There are two main lessons to understand about habits, which the book dubs the Habit Loop and Golden Rule of Habit Change. The Habit Loop is hardwired into our brain and consists of a cue, routine, and reward. What does this look like in daily life? For example, I found myself unwittingly creating a habit of stopping by a co-worker's office and taking a piece of candy from the jar she keeps on her desk for guests. We'd talk, and I'd enjoy the candy on my way back to my desk. The cue of needing to talk to this colleague set me into the routine of eating candy, regardless of whether I was hungry. The reward of sugar made it easier and easier to continue this habit. Before long, I wouldn't need a cue to suddenly want chocolate when she and I would talk!
If I did the math about how many calories I consume unnecessarily each week through this habit, I'll need to apply the Golden Rule to change my behavior. Unfortunately there is no set formula that will guarantee results, rather this principle is about the importance of awareness and trying to replace the old habit with a new, more intentional one. The Rule states that if you keep the initial cue, replace the routine, and keep the reward, change will eventually occur. The answer to the dilemma of how to stop eating candy during the work day isn't as simple as just stopping through sheer willpower. The neurological pathways of habit are so strong that a decision alone often isn't enough to change the routine. However, the routine can replaced.

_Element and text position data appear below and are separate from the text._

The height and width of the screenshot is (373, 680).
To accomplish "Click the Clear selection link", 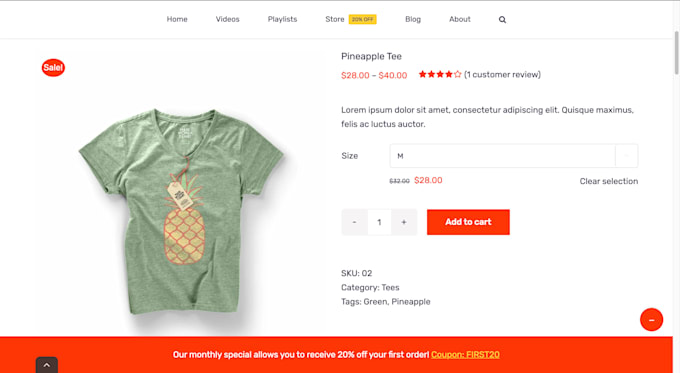I will click(608, 181).
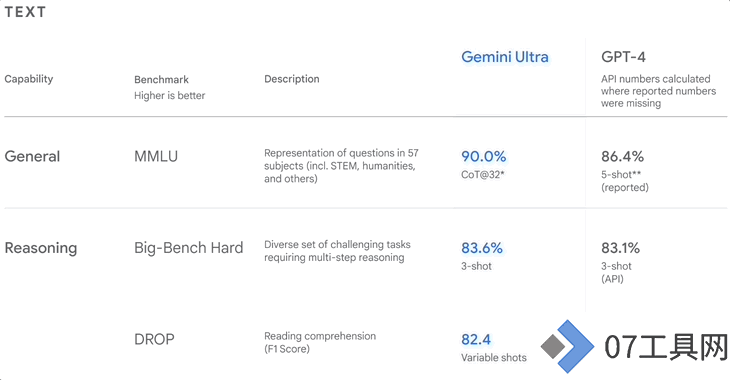Click the blue chevron watermark logo
Image resolution: width=730 pixels, height=380 pixels.
point(575,346)
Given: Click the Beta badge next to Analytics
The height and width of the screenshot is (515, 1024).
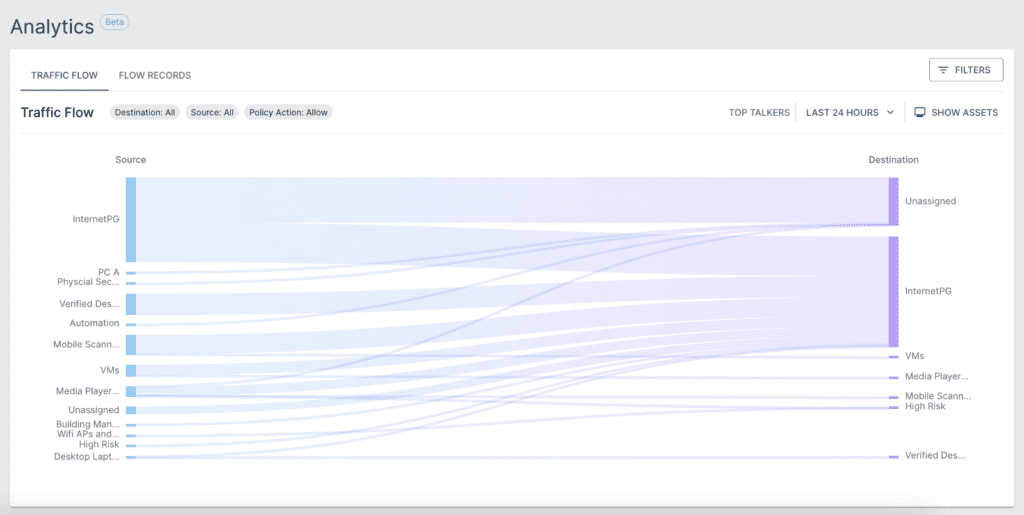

Knowing how exactly to replace a habit takes self-reflection and experimentation. Usually it's not something that happens overnight. For example, for years I struggled to exercise consistently. I wanted the benefits of being more in shape and didn't want to buy larger clothes as my metabolism started to slow down. I tried exercising with aps or tv-based fitness programs, but never stuck with it more than a few times. I enjoyed cross-fit, but my ever-changing schedule made it hard for me to fit classes into my evenings. I decided to start small and set a goal that was both measurable but that still afforded me some flexibility. I challenged myself to run at least a marathon's worth of distance (26 miles) each month. I could take a day off here and there to accommodate my work schedule, and just doing a mile a day only took about 10 minutes (I'm slow!). That made it easy to incorporate into my daily schedule- no trips to the gym or special equipment needed other than the treadmill we had that was already collecting dust in our basement. At first, the habit was difficult to stick to. I got sick. I travelled. I had to plan when I would run to make sure I got my miles in for the month.
Eventually it got so easy that without thinking, I'd change into my workout clothes as soon as I got home and would knock out a mile or two before enjoying dinner. Not only did that behavior keep me from procrastinating, I found I actually ate less after working out and pushed to be done running quicker knowing I would get to eat. It was literally like dangling a steak in front of me while on the treadmill! In my first year of this behavior, I ran over 400 miles, which I never would have imagined I was capable of. At the end of each month I made it a habit to write down my mileage, which also felt good and reinforced the reward of my behavior. Now I'm consistently running 35-40 miles a month by increasing my mileage on certain days of the week.
So back to my initial question- is it possible to program your brain to take more risks? In short, yes. There just has to be a new routine and reward. That's what we're hoping to create through our #FearlessFriday posts on Facebook. By sharing your experience of bravery and receiving positive feedback from our Boss Lady network, it becomes motivating to keep taking action despite your fears.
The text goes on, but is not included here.